Pero, ojo, en la acomodaticia interpretación de Uribe y Gaviria sobre quiénes pertenecían al pueblo no estaba todo el mundo. Fueron excluidos los díscolos que se oponían a los designios de ese “ser superior” que un dios nos mandó, y el estigma cayó sobre ellos: “decenas de colombianos [que protestaban]… en las marchas cocaleras… [que se manifestaban] a favor de una salida negociada del conflicto armado… [o] que se oponían al “rescate militar” de los secuestrados de la guerrilla… no hacían parte “del pueblo…”, según cita de un estudio. Ese informe encontró que “para el presidente Uribe la opinión pública [era]… la que coincidiera con las políticas gubernamentales… y en tanto no fuera crítica”. Y, como si fuera escrito ayer, en el documento se examina la conducta del mandatario de hace 20 años frente al papel del periodismo: “en la búsqueda del unanimismo mediático, el presidente ha intentado la extensión del Estado de Opinión al control de los medios de tal modo que [estos] deben alinearse con… [su] gobierno o quedan sujetos a la censura de la opinión pública” (ver doc., pág. 16).

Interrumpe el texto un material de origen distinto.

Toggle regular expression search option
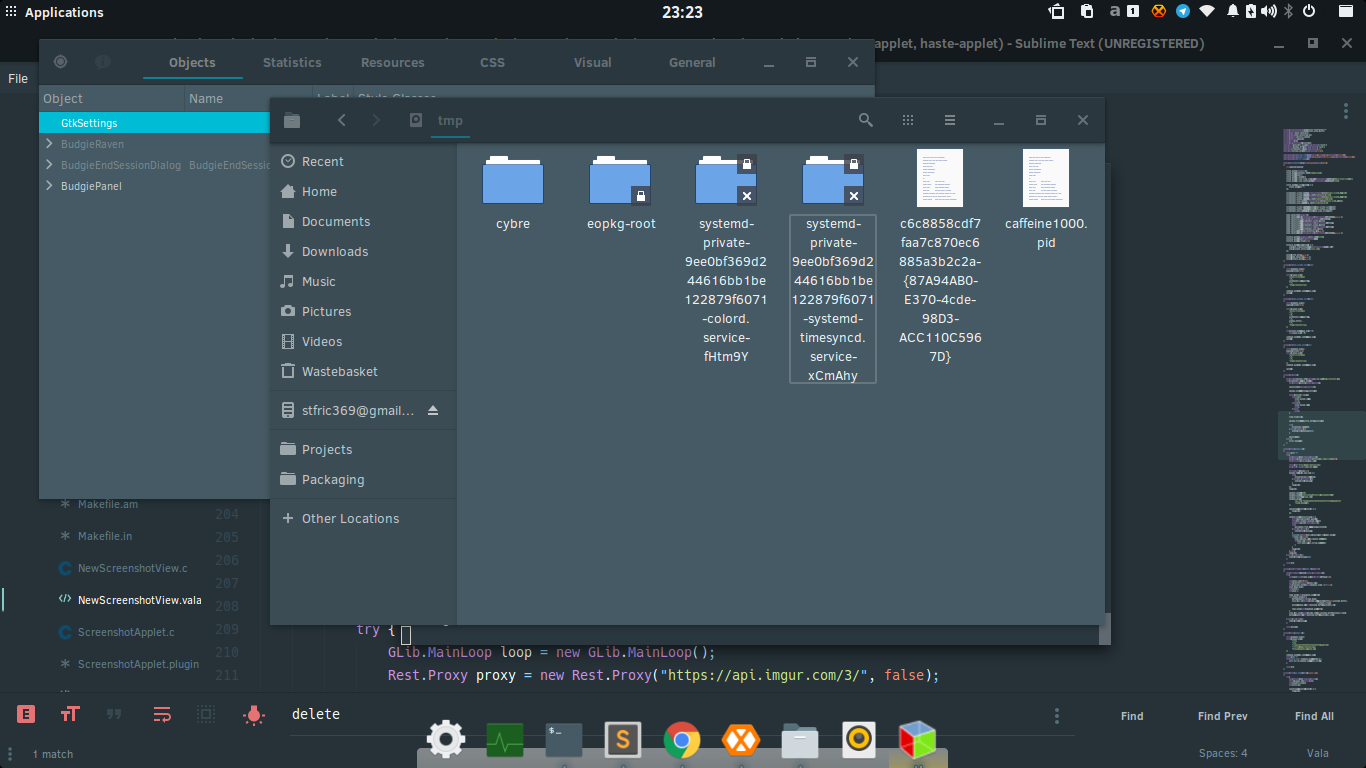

Pues bien, muchos de los manifestantes de las marchas del domingo pasado contra “el poder constituyente” propuesto por Petro, apoyaron hace 20 años el Estado de opinión del uribismo. ¡Vaya paradoja! El presidente, la antípoda política de Uribe, como consta en los relatos de dos décadas largas de confrontación radical y de denuncias del primero contra los sectores legales e ilegales que han apoyado al segundo, esgrime argumentos similares a los de su oponente frente a las grandes manifestaciones en su contra. El jefe actual del Estado (de Derecho) se acercó al Estado de opinión del pasado cuando empezó a agitar la idea de acudir a la voluntad del “constituyente”, o sea la del pueblo que votó por él con exclusión, claro está, de los “sectores movilizados [que] quieren un pacto que deshaga las reformas”. La defensa del presidente a vías extraconstitucionales, como las que arguyó recientemente, lucen tan antidemocráticas como las del oscurantismo uribista: “el poder constituyente no se convoca; es el pueblo el que se convoca a él mismo” (ver). La enorme duda que inquieta es si eso significa irrespetar las vías constitucionales. Pese a todo, aún hay enormes diferencias entre Petro y Uribe: mientras este atropellaba a las cortes y a sus opositores a los que convertía en delincuentes, el mandatario actual ha respetado, hasta el momento, las libertades de manifestación; mientras que en los años uribistas era un riesgo para la vida y el derecho de movilización pertenecer a una ONG, en esta administración no se conoce al primer opositor encartado por serlo; mientras que en las décadas de la ultraderecha, el establecimiento le rendía pleitesía a su patrón y callaba sus tropelías, hoy lidera –por encima y por debajo de la mesa– el activismo antipetrista. Hubo hipocresía y clasismo en las marchas, pero también auténticas molestias. De cualquier modo, el país vive un peligroso enfrentamiento entre una derecha con añoranzas de poder total y un presidente que prefiere inmolarse. En esto tampoco se parecen los antagonistas: Uribe es capaz de acudir a cualquier violación de ley para pasar como héroe. Y Petro es capaz de morir para entrar a la memoria nacional como un sacrificado Gaitán.